1915 - General Relativity
Albert Einstein publishes "Einstein's theory of gravity", known as the general theory of relativity, which is the current description of gravitation in modern physics. General relativity provides a unified description of gravity as a geometric property of space and time, or four-dimensional spacetime, where the curvature of spacetime is directly related to the energy and momentum of whatever is present, including matter and radiation. General relativity has held up well to various tests scientists have thrown at it, however it is at a lost to explain the physics inside a black hole.

1920 – Rutherford Isolates the Proton
Initially Ernest Rutherford only knew about electrons and the positively charged nucleus. When he shot heavy alpha particles through very thin gold foil, he was astonished to find that a small fraction of particles ricocheted back 180 degrees – as if they had hit a brick wall. Thomson’s plum pudding model could not explain this (where negatively charged electrons were sprinkled like prunes through a sponge dough of positive charge). Rutherford assumes that the nucleus was made up of a mix of protons – positively charged particles that he discovered (1918) by isolated the nuclei of hydrogen. Hydrogen contains just one proton and one electron orbiting it. In 1919 he discovered the emission of a subatomic particle which he called the "hydrogen atom" but, in 1920, he more accurately named the proton.

1924 - DeBrogle Waves
In his PhD thesis French physicist Louis de Broglie (1892–1987) proposed that just as light has both wave-like and particle-like properties, electrons also have wave-like properties. Wave-like behavior of matter has been confirmed with various metal diffraction experiments using electrons and experiments using other elementary particles.

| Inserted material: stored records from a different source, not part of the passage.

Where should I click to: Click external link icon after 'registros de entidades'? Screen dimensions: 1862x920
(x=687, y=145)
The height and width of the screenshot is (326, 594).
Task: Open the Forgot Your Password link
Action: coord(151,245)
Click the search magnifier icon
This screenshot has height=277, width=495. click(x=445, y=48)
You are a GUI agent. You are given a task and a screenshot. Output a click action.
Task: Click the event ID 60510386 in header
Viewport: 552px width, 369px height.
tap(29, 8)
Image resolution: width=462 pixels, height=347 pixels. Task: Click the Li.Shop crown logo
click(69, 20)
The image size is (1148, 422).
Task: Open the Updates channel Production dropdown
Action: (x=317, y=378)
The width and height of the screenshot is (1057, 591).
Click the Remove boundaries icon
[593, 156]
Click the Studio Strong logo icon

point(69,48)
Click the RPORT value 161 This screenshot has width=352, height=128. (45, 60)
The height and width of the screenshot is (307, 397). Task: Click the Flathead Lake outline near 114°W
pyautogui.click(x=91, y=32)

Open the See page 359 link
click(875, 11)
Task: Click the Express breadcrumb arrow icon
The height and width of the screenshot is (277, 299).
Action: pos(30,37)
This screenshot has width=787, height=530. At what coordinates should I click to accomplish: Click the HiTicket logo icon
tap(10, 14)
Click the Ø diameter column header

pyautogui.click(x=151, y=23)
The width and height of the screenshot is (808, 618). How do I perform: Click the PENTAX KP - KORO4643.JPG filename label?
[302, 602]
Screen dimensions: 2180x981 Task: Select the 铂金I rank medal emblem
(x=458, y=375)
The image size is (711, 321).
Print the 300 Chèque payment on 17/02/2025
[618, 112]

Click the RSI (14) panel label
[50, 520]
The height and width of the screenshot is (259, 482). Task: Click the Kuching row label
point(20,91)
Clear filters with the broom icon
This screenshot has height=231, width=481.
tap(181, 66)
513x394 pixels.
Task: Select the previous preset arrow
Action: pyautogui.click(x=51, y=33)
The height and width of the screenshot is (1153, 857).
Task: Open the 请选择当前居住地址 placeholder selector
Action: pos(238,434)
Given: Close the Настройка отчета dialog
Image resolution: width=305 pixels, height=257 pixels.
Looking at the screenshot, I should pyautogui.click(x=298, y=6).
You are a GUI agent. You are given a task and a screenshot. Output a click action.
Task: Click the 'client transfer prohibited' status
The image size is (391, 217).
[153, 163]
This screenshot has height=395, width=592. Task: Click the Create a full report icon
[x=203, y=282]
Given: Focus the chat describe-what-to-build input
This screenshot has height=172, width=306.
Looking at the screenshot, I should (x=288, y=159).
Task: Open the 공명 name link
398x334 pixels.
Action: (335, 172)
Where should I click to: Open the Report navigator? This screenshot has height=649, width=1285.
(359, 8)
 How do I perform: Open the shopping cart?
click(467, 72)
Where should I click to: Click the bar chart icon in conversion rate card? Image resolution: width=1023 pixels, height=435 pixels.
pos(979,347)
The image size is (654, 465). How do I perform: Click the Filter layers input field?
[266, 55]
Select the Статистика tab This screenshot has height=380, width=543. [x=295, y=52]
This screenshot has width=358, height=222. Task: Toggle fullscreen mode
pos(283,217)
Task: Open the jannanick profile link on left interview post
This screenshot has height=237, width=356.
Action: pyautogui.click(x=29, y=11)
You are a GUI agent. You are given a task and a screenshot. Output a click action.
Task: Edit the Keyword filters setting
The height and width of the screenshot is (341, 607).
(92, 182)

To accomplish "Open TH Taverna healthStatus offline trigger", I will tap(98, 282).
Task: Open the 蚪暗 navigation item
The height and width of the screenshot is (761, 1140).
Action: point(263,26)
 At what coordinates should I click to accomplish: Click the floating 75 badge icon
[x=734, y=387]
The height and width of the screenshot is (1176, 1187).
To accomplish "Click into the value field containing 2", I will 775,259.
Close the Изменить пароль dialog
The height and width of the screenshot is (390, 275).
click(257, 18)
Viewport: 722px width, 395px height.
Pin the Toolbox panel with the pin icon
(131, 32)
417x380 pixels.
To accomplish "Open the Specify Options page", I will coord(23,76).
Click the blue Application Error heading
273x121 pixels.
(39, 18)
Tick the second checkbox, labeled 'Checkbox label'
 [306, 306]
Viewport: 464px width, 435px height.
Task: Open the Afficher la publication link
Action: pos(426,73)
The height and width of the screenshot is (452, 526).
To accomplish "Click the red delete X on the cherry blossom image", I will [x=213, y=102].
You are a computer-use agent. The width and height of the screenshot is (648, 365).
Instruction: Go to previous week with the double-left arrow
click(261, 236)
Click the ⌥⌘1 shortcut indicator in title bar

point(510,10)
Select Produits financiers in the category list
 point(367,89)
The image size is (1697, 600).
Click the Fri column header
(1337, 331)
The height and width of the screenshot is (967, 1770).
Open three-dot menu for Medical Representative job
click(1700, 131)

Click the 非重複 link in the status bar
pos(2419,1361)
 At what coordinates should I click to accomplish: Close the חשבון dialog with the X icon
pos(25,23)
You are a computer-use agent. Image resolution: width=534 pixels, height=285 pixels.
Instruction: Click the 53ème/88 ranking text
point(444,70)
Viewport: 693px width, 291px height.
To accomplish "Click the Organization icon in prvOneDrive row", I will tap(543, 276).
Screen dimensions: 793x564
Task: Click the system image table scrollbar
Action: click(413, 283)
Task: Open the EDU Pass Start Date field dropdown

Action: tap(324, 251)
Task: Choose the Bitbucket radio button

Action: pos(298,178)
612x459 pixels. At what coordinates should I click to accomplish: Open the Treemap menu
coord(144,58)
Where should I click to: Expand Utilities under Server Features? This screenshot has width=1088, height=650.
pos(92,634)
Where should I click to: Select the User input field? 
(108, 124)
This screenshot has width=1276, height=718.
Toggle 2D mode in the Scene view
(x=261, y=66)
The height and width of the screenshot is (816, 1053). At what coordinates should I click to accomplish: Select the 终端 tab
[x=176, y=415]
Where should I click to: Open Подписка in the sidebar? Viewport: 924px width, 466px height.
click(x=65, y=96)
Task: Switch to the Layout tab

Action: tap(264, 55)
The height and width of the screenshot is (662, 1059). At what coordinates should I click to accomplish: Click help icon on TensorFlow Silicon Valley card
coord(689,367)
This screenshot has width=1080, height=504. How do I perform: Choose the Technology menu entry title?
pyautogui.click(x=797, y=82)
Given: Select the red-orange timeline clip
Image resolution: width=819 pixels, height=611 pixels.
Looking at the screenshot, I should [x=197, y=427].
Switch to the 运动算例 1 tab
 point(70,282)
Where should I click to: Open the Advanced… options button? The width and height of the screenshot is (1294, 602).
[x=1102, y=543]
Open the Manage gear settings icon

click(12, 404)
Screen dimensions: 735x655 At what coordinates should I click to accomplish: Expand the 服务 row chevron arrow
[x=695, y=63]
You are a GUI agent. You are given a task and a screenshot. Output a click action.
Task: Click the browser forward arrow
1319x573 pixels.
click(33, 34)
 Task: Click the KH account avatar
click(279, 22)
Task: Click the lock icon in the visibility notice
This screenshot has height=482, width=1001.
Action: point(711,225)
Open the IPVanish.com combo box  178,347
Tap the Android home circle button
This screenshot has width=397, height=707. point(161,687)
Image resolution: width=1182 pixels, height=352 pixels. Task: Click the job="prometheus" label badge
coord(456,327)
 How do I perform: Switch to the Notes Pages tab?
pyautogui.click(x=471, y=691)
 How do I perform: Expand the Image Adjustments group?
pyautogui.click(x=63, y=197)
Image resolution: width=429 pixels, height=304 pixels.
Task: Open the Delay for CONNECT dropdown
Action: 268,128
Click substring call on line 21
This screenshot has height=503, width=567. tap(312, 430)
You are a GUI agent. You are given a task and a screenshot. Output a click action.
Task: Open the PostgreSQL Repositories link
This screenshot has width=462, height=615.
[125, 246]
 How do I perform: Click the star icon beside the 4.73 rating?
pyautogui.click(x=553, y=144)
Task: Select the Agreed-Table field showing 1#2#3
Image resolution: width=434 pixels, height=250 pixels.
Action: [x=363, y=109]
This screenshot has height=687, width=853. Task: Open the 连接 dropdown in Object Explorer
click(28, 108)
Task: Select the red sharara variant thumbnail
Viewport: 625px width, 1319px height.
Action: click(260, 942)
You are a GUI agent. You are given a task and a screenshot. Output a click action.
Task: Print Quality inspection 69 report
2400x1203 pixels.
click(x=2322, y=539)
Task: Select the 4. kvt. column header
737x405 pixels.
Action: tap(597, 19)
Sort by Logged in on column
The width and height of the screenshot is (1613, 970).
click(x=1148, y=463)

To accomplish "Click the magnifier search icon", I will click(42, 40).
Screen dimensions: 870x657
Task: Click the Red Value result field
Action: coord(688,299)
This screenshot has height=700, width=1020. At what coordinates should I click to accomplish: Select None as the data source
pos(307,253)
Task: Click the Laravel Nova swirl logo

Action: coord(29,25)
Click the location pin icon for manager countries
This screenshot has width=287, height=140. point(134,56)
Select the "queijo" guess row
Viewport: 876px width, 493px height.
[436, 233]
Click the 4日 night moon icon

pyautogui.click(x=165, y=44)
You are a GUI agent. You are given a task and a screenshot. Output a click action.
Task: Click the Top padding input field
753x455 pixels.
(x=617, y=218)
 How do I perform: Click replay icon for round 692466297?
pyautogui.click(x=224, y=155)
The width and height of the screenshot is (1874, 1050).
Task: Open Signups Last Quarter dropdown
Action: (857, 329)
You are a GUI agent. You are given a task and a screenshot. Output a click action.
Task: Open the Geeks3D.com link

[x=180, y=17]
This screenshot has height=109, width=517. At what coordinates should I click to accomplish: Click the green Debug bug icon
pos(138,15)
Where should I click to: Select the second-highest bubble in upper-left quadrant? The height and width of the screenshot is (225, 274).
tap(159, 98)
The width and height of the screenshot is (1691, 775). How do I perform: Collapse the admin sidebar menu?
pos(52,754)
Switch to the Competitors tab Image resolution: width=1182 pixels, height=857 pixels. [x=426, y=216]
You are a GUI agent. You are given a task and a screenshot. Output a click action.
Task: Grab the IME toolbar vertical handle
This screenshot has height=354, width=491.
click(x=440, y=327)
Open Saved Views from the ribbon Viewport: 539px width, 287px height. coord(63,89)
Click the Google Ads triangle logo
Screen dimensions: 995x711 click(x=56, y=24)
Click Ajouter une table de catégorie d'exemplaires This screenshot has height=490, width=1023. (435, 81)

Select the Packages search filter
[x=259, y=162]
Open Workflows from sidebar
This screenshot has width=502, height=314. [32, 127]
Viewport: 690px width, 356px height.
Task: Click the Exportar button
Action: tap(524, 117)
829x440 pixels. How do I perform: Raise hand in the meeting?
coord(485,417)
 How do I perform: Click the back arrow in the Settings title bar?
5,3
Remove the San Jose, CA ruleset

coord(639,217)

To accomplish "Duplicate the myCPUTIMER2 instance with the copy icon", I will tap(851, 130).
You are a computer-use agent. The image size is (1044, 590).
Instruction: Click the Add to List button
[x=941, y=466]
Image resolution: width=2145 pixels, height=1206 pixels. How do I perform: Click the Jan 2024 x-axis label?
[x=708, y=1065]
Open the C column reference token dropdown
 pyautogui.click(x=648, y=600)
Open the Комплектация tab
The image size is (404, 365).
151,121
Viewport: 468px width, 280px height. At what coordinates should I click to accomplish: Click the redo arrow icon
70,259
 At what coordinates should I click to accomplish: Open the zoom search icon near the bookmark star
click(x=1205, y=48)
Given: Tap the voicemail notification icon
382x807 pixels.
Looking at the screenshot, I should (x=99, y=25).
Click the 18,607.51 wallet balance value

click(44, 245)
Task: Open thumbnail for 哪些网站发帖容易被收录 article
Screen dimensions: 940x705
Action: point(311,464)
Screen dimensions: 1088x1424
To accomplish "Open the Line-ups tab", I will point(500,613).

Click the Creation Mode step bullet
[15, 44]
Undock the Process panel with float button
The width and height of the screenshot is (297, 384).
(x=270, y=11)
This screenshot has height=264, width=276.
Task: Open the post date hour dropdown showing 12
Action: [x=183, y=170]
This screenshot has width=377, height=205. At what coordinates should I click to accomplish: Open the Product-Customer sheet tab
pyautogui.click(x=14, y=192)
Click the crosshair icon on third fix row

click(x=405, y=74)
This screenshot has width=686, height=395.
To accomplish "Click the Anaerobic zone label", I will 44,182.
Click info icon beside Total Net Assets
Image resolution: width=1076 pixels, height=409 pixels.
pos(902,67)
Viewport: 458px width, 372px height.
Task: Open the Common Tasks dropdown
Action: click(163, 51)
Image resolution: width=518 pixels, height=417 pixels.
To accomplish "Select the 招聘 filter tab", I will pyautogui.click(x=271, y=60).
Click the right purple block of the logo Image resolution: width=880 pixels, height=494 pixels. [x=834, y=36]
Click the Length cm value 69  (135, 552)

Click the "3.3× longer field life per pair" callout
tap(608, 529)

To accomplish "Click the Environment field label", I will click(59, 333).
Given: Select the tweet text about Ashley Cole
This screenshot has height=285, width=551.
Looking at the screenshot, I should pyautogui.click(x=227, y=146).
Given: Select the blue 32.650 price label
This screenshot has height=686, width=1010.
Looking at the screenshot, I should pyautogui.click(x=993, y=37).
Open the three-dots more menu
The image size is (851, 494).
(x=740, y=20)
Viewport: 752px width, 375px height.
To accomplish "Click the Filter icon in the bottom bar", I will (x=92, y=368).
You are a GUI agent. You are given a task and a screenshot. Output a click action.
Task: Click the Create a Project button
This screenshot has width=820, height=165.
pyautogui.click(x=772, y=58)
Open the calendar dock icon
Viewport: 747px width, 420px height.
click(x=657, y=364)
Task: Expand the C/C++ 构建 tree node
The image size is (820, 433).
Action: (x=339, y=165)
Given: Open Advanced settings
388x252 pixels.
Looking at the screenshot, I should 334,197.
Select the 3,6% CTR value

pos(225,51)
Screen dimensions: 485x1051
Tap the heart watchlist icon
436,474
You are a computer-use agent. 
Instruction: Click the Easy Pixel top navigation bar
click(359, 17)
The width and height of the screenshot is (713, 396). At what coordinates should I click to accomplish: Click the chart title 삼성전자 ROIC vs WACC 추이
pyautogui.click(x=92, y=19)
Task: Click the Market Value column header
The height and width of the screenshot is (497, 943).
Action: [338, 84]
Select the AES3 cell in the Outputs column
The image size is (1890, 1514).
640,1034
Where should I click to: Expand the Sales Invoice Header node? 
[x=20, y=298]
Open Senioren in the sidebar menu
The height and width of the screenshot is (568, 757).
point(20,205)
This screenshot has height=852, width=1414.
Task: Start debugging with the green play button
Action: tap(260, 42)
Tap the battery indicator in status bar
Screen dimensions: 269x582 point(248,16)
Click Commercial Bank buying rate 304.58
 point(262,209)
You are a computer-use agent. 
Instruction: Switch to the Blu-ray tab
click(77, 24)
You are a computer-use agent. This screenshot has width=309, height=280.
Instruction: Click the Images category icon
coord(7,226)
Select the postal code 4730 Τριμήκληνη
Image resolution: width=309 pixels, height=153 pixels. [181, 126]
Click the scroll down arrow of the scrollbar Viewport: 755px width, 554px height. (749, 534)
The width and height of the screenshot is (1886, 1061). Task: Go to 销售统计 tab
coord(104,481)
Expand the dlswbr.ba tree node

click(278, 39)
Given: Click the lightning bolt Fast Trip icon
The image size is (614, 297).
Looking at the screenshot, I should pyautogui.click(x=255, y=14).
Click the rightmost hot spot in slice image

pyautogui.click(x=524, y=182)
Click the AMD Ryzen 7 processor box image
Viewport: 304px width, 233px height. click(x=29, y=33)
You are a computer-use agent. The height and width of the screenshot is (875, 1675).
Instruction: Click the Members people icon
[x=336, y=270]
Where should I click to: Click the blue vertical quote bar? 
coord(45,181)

1925-1927 - Quantum Mechanics
Quantum mechanics arose gradually from theories to explain observations which could not be reconciled with classical physics, such as Max Planck's 'quantum oscillator' solution in the black-body radiation problem and Albert Einstein's observation between energy and frequency in the photoelectric effect. The modern development of quantum mechanics began in the mid-1920s by Niels Bohr, Werner Heisenberg, Erwin Schrodinger, Max Born and others.
Since its inception, the many counter-intuitive aspects and results of quantum mechanics have provoked strong philosophical debates and many interpretations. The arguments center on the probabilistic nature of quantum mechanics, the difficulties with wavefunction collapse and the related measurement problem, and quantum nonlocality. Theoretical physicists Richard Feynman once said, "I think I can safely say that nobody understands quantum mechanics." According to Steven Weinberg, theoretical physicist and Nobel laureate in Physics, "There is now in my opinion no entirely satisfactory interpretation of quantum mechanics."  The views of Niels Bohr, Werner Heisenberg and other physicists are often grouped together as the "Copenhagen interpretation".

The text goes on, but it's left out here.